Canada’s action stemmed from the killing last year in that country of a well-known Sikh activist, Hardeep Singh Nijjar, who was ambushed and shot in his pickup truck in Surrey, British Columbia.
The Canadian government has said the Indian government was behind that killing, just as U.S. authorities have blamed Indian authorities for the plot to kill the New York-based activist. The U.S. has shared intelligence with Canada as the two countries have investigated, officials said.

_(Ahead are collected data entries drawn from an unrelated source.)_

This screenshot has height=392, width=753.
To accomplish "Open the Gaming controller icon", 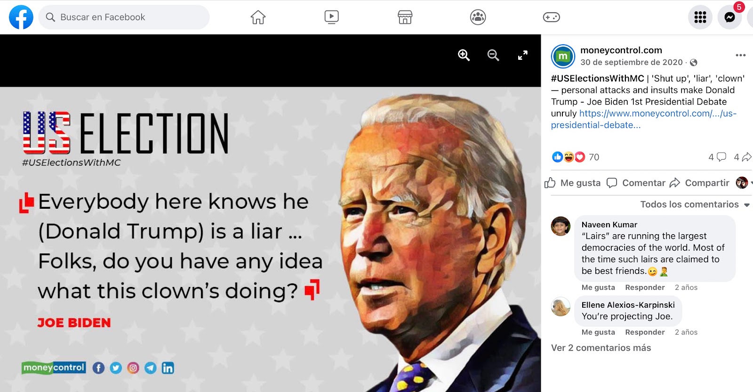I will [551, 17].
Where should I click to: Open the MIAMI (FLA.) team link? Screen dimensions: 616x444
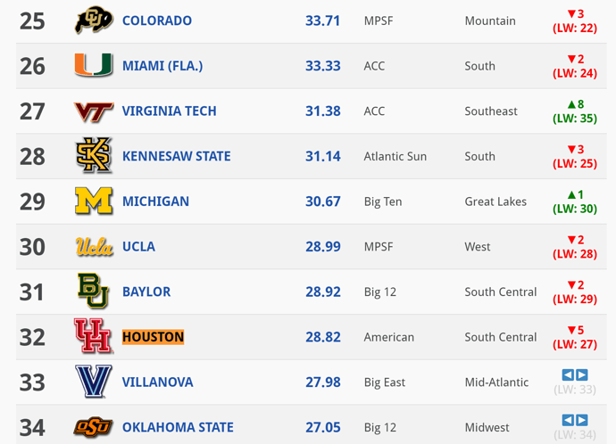click(x=162, y=66)
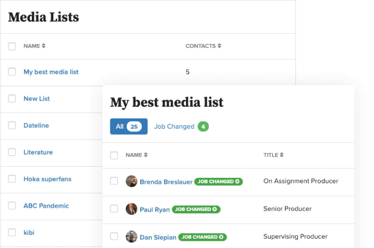Image resolution: width=374 pixels, height=248 pixels.
Task: Check the Hoka superfans list checkbox
Action: click(x=12, y=179)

U.S. authorities say that after Nijjar’s killing, Yadav sent Gupta a news article about the New York target, which Yadav called a “priority now.” The person Gupta tried to enlist to carry out the killing, however, notified U.S. law enforcement, which set up a sting operation leading to the first indictment.
Gupta was arrested last year in the Czech Republic and extradited to the United States to face trial. He pleaded not guilty at a court appearance this summer. U.S. authorities believe Yadav is in India. Both men are now charged with murder for hire and conspiring to launder money.
The evidence detailed in the indictment paints a chilling portrait of a government aspiring to kill critics who live in North America, with Gupta suggesting at various points that the two targets were the start of a longer, bloodier campaign of killings of Sikh separatists living outside India.
“We have so many targets,” Gupta told the federal agent he had unwittingly hired to do the killing, the indictment said.
Canadian Prime Minister Justin Trudeau said this week that he had recently pressed India’s leader, Narendra Modi, for cooperation in the investigation.
“I impressed upon him that it needed to be taken very, very seriously,” Trudeau told reporters. That entreaty apparently did not succeed, and days later Canada expelled half a dozen Indian officials. In response, India expelled an equal number of Canadian diplomats.